We are accustomed to thinking that Italy possesses a distinct and unmistakable identity, but doing so overlooks the elementary consideration that Italy has only existed as a single, united country for a little over 150 years. And for most of its history it was actually a melting pot of diverse peoples, traditions, religions, and languages. In fact, the recent history of Italy demonstrates a progressive change in the identity of the Italian population, due to the strong flux of migration into the country. These days Italy boasts a healthy crop of decorated “hyphenated” writers, the offspring of the last three decades or so of immigration: Senegalese-Italians, Albanian-Italians, Algerian-Italians, Somali-Italians, Indo-Italians, etc. This course offers students the opportunity to study this new field of Italian Literature. By analyzing the language and experience of these authors, students will appreciate the path to integration among many different cultures within one country, discovering that in literary fiction, language and experience, otherness and identity, tolerance and intolerance coexist. They will study how the “other” meet the Italian experience and translate it into its own experience.
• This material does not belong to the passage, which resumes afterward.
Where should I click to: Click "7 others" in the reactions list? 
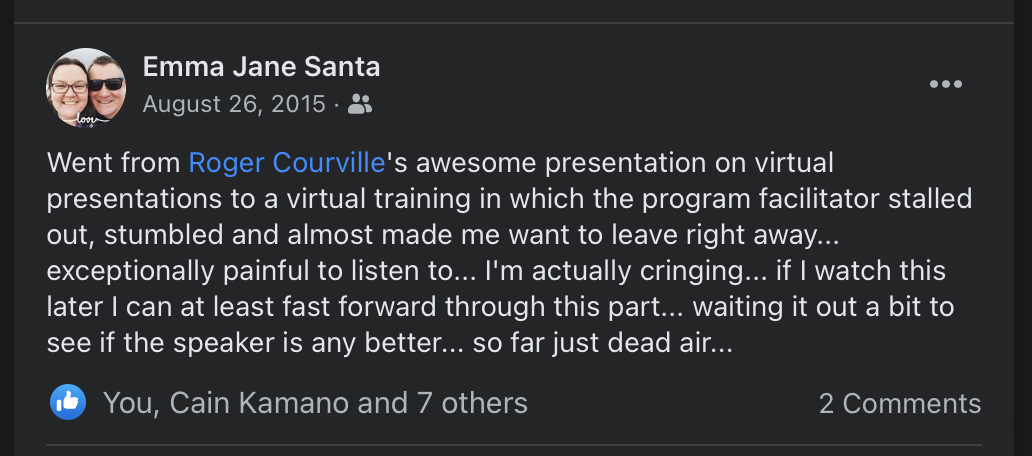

Students will discover authors such as Pap Khouma, Amara Lakhous, Ornela Vorpsi, Igiaba Scego, Laila Waida and many others and will visit the publishing company Sinnos, formed to promote multicultural education.
- Special Notes:
This course is taught in Italian.
- Pre-requisites:
Italian composition and conversation, readings in Italian, or Italian for business course (at Temple Italian 2096, 2041 or 2501), or equivalent, with a minimum grade of C-.